Bone Silence – Alastair Reynolds

After a middle-volume hiatus that involved little more than our reluctant space pirates arriving on a new world and getting off it again, there’s some hope that the third volume of Alastair Reynolds’ Revenger series might get back to resolving some of the mysteries and intrigues that have arisen over the previous two books (Revenger, Shadow Captain). And it does, but in a book that feels considerably longer than the previous two combined, Bone Silence takes us on a slow and not always gripping journey to an outcome that at least feels appropriately grand in scale.

But first the fearsome bauble hunters turned space pirates the Ness sisters, Fura and Adrana, and their diminished crew need to find new bones: alien skulls from an ancient unknown civilisation long before the current Occupation of the system that can be used by those skilled and gifted enough to communicate across distances. They settle for Mulgracen, hoping to arrive incognito with no upsets, but there was never much chance of that being the case.

Nevertheless, after an incident with another ship, the Revenger crew have a new mission to bring an unusual cargo to Trevanza Reach, 17 million leagues away and it appears that the wanted Ness sisters are going to have a dangerous adversary on their tail for the 2 months that it will take to cross this distance.
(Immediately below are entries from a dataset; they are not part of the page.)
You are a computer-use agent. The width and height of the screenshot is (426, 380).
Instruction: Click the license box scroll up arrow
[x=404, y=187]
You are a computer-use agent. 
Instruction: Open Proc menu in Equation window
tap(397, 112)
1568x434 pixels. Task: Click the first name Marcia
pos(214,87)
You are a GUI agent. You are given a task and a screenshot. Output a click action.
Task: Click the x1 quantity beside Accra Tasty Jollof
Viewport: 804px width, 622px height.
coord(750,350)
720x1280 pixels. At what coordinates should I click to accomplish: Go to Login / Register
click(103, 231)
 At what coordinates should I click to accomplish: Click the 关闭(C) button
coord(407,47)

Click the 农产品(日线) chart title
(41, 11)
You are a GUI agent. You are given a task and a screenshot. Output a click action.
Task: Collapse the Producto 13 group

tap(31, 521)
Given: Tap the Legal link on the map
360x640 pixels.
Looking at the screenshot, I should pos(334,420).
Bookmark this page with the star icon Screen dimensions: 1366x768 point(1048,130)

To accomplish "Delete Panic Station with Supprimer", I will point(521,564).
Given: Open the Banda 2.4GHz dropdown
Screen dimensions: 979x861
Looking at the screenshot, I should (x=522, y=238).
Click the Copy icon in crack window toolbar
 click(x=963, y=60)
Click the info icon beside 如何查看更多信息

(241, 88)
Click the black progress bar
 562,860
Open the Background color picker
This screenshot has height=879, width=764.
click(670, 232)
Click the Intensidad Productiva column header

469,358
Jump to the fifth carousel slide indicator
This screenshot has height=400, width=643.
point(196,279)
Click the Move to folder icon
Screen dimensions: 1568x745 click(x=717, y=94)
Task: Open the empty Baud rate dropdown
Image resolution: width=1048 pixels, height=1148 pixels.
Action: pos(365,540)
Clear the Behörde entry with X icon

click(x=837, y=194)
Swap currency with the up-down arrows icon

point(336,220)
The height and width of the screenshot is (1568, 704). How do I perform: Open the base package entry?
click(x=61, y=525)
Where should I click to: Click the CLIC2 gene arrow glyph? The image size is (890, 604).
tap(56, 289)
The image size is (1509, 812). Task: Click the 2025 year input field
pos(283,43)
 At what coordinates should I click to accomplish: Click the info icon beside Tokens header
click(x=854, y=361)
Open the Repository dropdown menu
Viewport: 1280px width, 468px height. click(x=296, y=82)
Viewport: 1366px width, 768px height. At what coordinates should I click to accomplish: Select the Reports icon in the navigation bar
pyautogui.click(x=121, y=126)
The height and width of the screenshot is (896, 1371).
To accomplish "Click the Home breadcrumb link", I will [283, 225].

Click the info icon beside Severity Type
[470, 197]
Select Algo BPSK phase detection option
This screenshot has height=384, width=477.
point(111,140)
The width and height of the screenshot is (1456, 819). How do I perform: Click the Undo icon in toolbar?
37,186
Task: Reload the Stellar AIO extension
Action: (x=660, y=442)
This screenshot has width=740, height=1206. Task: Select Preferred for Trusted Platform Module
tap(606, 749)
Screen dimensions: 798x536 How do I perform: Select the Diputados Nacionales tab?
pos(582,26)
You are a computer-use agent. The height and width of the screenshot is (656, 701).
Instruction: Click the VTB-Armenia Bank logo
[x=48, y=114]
Without giving away any spoilers, there are two main mysteries or intrigues that the reader of the previous two volumes will be looking to be answered. The first involves the nature of quoins, previously used as currency here but which now appear to have another purpose having lost their denomination and stability into the bargain, plunging the system into a kind of banking crisis. The other matter relates to a discovery of the number of Occupations in the 10 million year history of what is known as the Congregation. Could the two matters even be connected in some unimaginable way?

Well, Alastair Reynolds manages to (eventually) provide some unexpected developments in relation to those matters and for a while at least provides some nail-biting tension and explosive action along the journey to Trevanza Reach. Although it started out in Revenger as something of a YA steampunk space pirate adventure, the underlying serious tone has taken over, particularly as Fura and Adrana have now been through a lot and have grown up. We no longer have the youthful innocent perspective of ”The True and Accurate Testimony of Arafura Ness” of the first book, which isn’t necessarily for the better.

What Reynolds offers in its place however is a better balance of the camaraderie of the little people struggling to make a living but caught up in grander conspiracies and ‘social experiments’ that will deeply affect their lives. Along with the banking crisis that has occurred, it’s not difficult to see the author has injected some contemporary real-world relevance into the storyline and it doesn’t always sit comfortably. After the first fun volume and the less compelling second book, the 600 pages of Bone Silence can be hard work and it’s debatable whether the outcome makes it worth persevering through to the end of this trilogy.